Gatunek: mroczny erotyk
Motywy: wymuszona bliskość, od nienawiści do miłości, manipulowanie, oszustwo, kontrowersyjne wątki erotyczne, mroczne sekrety, subtelne nawiązania do "Alicji w Krainie Czarów"
„Alicja po drugiej stronie przyjemności” autorstwa Anny Langer to mroczna powieść erotyczna, w której czytelnik może znaleźć luźne nawiązania do „Alicji w Krainie Czarów” – głównie cytaty z książki Lewisa Carrolla oraz ekranizacji Tima Burtona a także kilka nawiązań fabularnych. Nie jest tajemnicą, że uwielbiam książki inspirowane niezwykłą historią dziewczynki, która wpadła przez króliczą norę do szalonego świata pozbawionego logiki, więc najnowsza publikacja Anny Langner stała się dla mnie lekturą obowiązkową.
Historia skupia się na postaci Alicji, młodej i aroganckiej buntowniczki, która zrezygnowała z wygodnego życia w domu bogatych, ale coraz bardziej obojętnych rodziców i została złodziejką. Ala szczególnie upodobała sobie okradanie zamożnych ludzi, którymi gardzi, jednak pewnego dnia jej ręka trafia do niewłaściwej kieszeni…
Pan D. to młody biznesmen, który łapie Alicję na gorącym uczynku, jednak zamiast zadzwonić na policję, proponuje kobiecie ofertę nie do odrzucenia. Mężczyzna chce ją zatrudnić w swojej prężnie działającej firmie. Nieświadoma niczego bohaterka zostaje wciągnięta do pokręconego, przepełnionego mrocznymi sekretami oraz namiętnością świata zaborczego pana D., który zawsze dostaje to, czego pragnie, a w tym wypadku wydaje się, że pragnie właśnie pyskatej złodziejki.
„Alicja po drugiej stronie przyjemności” to całkiem niezły erotyk.

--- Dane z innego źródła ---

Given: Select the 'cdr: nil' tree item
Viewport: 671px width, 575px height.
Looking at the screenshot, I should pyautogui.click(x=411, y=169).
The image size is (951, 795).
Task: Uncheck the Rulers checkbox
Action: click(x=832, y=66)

Pisarka niewątpliwie miała ciekawy pomysł na fabułę, kilkakrotnie udało się jej mnie zaskoczyć, bardzo podobały mi się obecne w powieści nawiązania do „Alicji w Krainie Czarów” oraz motyw tajemniczego, zakazanego ogrodu, który skrywał jedną z mrocznych tajemnic Pana D. Uważam, że pisarka ciekawie przedstawiła pełną napięcia relację Alicji i jej tajemniczego patrona, choć niestety bohaterce zdarzało się mnie irytować w pewnych momentach swoim nielogicznym zachowaniem.
Najnowsza powieść Anny Langner to mocny, chwilami surrealistyczny erotyk, w którym pojawiają się dość kontrowersyjne wątki związane z zakazanymi relacjami pomiędzy bohaterami (i to nie tylko pomiędzy głównymi postaciami), więc to zdecydowanie nie jest powieść dla każdego. Ja czytałam tę powieść z dużym zaciekawieniem, spodobało mi się nieoczywiste zakończenie. Choć były w tej książce wątki i sceny, które wywoływały u mnie przewracanie oczami, to w ogólnym rozrachunku przyznaję, że lektura dostarczyła mi przyjemności.